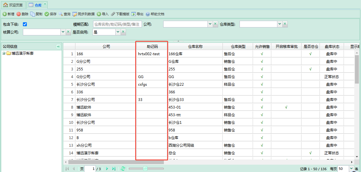Click the 保存 (save) toolbar icon
Viewport: 361px width, 172px height.
tap(47, 14)
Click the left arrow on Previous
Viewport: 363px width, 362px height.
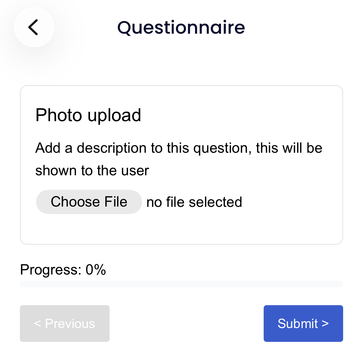(x=37, y=324)

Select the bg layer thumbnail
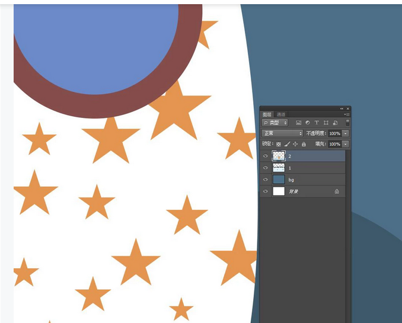coord(279,180)
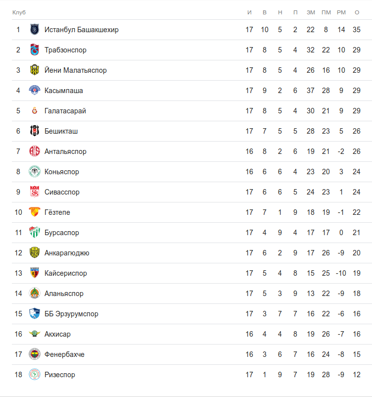Click the Beşiktaş team crest
This screenshot has width=372, height=397.
click(35, 131)
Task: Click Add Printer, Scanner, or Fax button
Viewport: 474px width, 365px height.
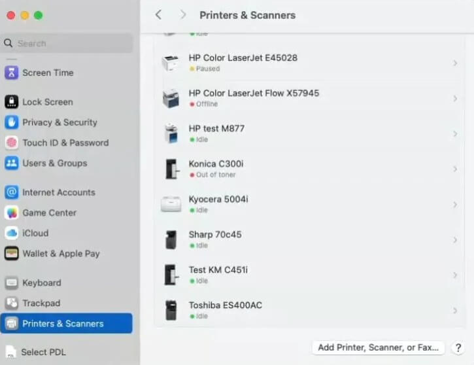Action: coord(379,347)
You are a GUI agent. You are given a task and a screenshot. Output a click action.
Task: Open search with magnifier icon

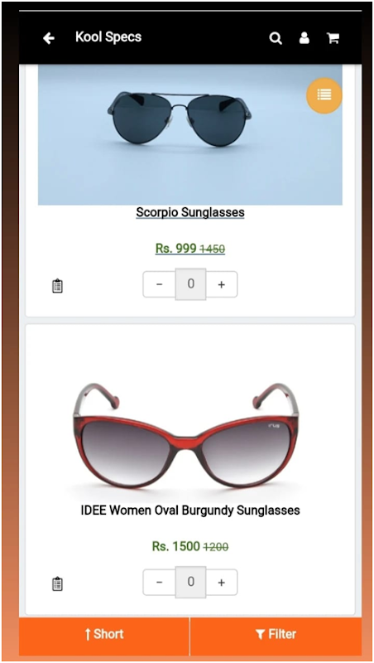tap(276, 38)
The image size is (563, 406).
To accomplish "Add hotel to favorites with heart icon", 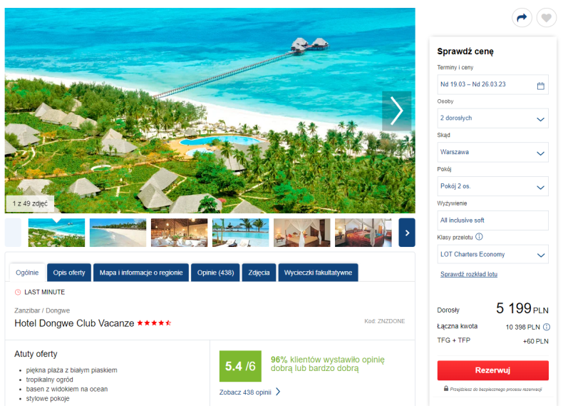I will pos(546,17).
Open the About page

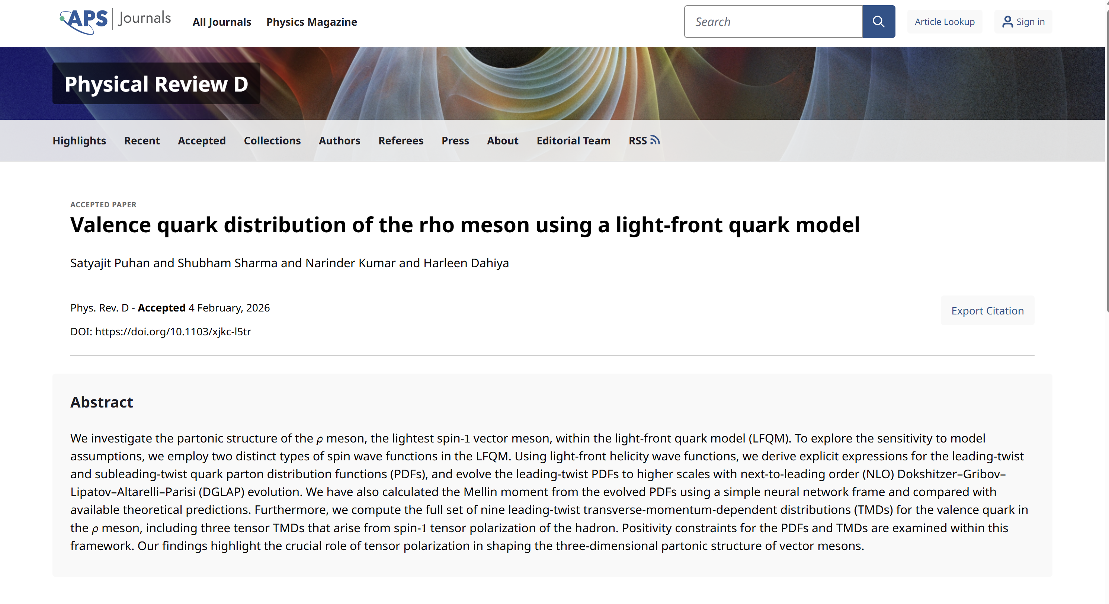point(502,140)
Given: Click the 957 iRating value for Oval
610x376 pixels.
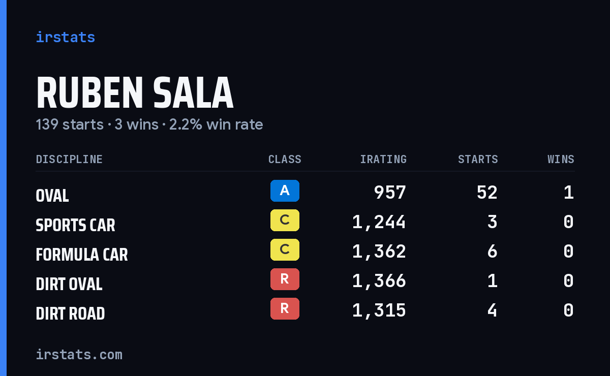Looking at the screenshot, I should (390, 192).
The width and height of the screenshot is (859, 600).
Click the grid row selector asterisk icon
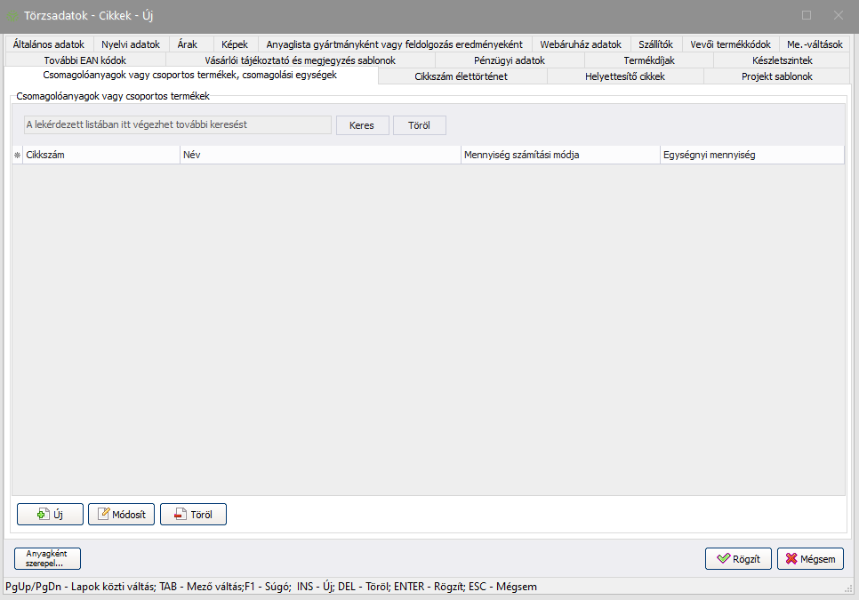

::::::

• EXERCISE AIM
Restate word for word only the lines that run from the line holding "Given: Click the 957 iRating value for Oval" to the end of the data, both ends kept, leaving every picture out.

• REPLY
Given: Click the 957 iRating value for Oval
610x376 pixels.
Looking at the screenshot, I should (390, 192).
The width and height of the screenshot is (859, 600).
Click the grid row selector asterisk icon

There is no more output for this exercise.